Convention reflects industry strength

There was a surprising unanimity of opinion on the future of the United States precious metals industry by key executives at the Northwest Mining Association convention held here recently.

A special feature this year was “The Mining Board Room” which included a number of prominent speakers from the precious metals sector.

Michael Boswell, chief executive officer for Sunshine Mining Company, noted that Sunshine recently concluded a contract with unionized employees which “defines labor costs in terms of silver.” Striking miners agreed to a settlement package which will see their wages capped and a profit sharing plan initiated after the maximum wage level is reached.

With 37 million oz of proven reserves, he was hopeful the Sunshine mine would become the “best silver mine in the United States.” Cash costs are now $5.25 (US) per oz and he said a restructuring program last summer left the company with $85 million in cash, long-term debt of $8 million, and a debt-to-equity ratio of 1:1.3.

Boswell said he wanted to expand the company’s gold producing capabilities and he felt it could be the time to acquire additional silver and gold reserves.

Hecla Mining Company President Arthur Brown pointed out that his company was active in 12 U.S. states and several Canadian provinces.

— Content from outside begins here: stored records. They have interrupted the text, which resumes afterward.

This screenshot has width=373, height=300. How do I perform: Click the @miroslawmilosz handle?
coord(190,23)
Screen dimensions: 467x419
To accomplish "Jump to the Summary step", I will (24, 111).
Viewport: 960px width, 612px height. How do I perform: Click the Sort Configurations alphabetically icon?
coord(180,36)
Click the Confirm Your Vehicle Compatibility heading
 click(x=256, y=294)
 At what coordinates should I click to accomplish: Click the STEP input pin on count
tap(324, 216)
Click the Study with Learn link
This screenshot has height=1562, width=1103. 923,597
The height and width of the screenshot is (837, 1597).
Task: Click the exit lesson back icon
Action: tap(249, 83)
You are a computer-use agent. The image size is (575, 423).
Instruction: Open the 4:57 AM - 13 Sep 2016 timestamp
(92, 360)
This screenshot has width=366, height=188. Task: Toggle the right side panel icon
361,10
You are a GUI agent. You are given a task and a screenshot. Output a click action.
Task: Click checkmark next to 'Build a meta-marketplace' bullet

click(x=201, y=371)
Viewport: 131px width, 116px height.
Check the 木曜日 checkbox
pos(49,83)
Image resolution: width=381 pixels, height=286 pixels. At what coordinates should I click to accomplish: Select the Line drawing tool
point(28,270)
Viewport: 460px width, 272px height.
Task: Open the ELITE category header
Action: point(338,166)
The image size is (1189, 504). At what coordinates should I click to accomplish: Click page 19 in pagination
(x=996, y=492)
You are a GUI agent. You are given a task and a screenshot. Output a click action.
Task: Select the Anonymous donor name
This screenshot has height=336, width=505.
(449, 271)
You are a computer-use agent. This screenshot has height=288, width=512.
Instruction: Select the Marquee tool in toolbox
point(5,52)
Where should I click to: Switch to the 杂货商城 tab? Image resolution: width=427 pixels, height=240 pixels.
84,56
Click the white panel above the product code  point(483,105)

Cash costs for its Republic mine were $100(US) per oz of gold and mine life is about seven years, he told the gathering.

“The Republic unit in Washington State has been our best performer and we hope to expand production there in the future,” he said.

The Lucky Friday mine near Mullan, Idaho was re-opened in June 1987 after the signing of a new labor contract which significantly reduced labor costs; workers were also put on a profit sharing plan and a commitment was made to change the mining method to underhand longwall stoping. Hecla is targeting a cash cost of $5 per oz silver for the operation.

Brown said that Hecla was vigorously pursuing feasibility work on its Thor Lake beryllium property near Yellowknife, N.W.T. The property also contains significant amounts of yttrium, rare earths, niobium, and tantalum.

“We should have something on that by mid-1989,” he concluded. Hecla is also looking at the purchase of Musto Explorations dormant Apex mine in Idaho, a small gallium-germanium producer.

Echo Bay Mines Chairman Robert Calman, described how his company made $29 million by forward selling silver from its Port Radium, N.W.T. mining operation in the late 1970s. He expressed gratitude to the Hunt Brothers who managed to corner the market long enough for Echo Bay to turn a handsome profit.( They ended up buying Lupin with the money). Calman predicted that Echo Bay would produce about 550,000 oz gold this year at a cash cost of $220(US). Commenting on the gold price, he suggested that forward selling and gold loans were responsible for the recent price weakness.

Pegasus Gold President James Foreman noted that his company operated some of the lowest grade gold mines in the world. Indeed, the average grade for its operations is about 0.024 oz gold per ton. Gold production this year is expected to be 270,000 oz and 250,000 in 1989, he added.